═══ GIVEN ENTRIES

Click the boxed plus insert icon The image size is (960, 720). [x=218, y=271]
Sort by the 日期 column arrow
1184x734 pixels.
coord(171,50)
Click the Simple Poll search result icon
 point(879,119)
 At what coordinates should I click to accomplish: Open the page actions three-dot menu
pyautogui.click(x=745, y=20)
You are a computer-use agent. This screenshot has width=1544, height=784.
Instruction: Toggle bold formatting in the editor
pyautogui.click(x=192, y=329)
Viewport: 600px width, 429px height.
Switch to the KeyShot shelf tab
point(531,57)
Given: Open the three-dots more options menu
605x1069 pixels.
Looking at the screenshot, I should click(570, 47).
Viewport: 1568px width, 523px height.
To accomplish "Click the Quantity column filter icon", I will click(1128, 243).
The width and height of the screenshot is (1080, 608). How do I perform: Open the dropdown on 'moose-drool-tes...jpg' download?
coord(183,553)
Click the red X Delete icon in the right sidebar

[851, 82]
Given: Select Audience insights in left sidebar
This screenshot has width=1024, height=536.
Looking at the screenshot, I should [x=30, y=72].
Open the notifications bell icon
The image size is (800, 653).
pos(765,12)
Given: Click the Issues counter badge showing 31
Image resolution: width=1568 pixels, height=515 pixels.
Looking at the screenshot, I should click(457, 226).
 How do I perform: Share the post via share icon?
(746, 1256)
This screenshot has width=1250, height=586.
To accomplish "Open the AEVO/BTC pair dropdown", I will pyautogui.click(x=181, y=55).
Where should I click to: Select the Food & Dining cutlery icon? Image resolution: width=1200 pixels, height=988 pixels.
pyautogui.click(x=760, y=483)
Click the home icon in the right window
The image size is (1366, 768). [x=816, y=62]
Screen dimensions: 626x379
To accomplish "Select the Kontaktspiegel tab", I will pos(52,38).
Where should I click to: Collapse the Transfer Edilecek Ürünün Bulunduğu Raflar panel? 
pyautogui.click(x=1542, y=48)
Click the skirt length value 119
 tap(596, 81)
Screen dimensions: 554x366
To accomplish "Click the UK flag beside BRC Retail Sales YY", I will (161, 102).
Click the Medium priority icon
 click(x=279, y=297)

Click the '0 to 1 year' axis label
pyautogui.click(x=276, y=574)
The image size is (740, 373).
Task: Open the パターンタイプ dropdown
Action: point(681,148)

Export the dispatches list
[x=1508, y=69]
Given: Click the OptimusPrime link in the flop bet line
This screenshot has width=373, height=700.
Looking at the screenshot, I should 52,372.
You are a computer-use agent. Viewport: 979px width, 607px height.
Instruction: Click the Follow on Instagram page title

══════

TASK DIRECTIONS: Give back exactly the lines from the line containing "This screenshot has width=1024, height=536." to the end of the entries, and no other lines.

WRITTEN RESPONSE:
This screenshot has width=1024, height=536.
Looking at the screenshot, I should [x=30, y=72].
Open the notifications bell icon
The image size is (800, 653).
pos(765,12)
Given: Click the Issues counter badge showing 31
Image resolution: width=1568 pixels, height=515 pixels.
Looking at the screenshot, I should click(457, 226).
 How do I perform: Share the post via share icon?
(746, 1256)
This screenshot has width=1250, height=586.
To accomplish "Open the AEVO/BTC pair dropdown", I will pyautogui.click(x=181, y=55).
Where should I click to: Select the Food & Dining cutlery icon? Image resolution: width=1200 pixels, height=988 pixels.
pyautogui.click(x=760, y=483)
Click the home icon in the right window
The image size is (1366, 768). [x=816, y=62]
Screen dimensions: 626x379
To accomplish "Select the Kontaktspiegel tab", I will pos(52,38).
Where should I click to: Collapse the Transfer Edilecek Ürünün Bulunduğu Raflar panel? 
pyautogui.click(x=1542, y=48)
Click the skirt length value 119
 tap(596, 81)
Screen dimensions: 554x366
To accomplish "Click the UK flag beside BRC Retail Sales YY", I will (161, 102).
Click the Medium priority icon
 click(x=279, y=297)

Click the '0 to 1 year' axis label
pyautogui.click(x=276, y=574)
The image size is (740, 373).
Task: Open the パターンタイプ dropdown
Action: point(681,148)

Export the dispatches list
[x=1508, y=69]
Given: Click the OptimusPrime link in the flop bet line
This screenshot has width=373, height=700.
Looking at the screenshot, I should 52,372.
You are a computer-use agent. Viewport: 979px width, 607px height.
Instruction: Click the Follow on Instagram page title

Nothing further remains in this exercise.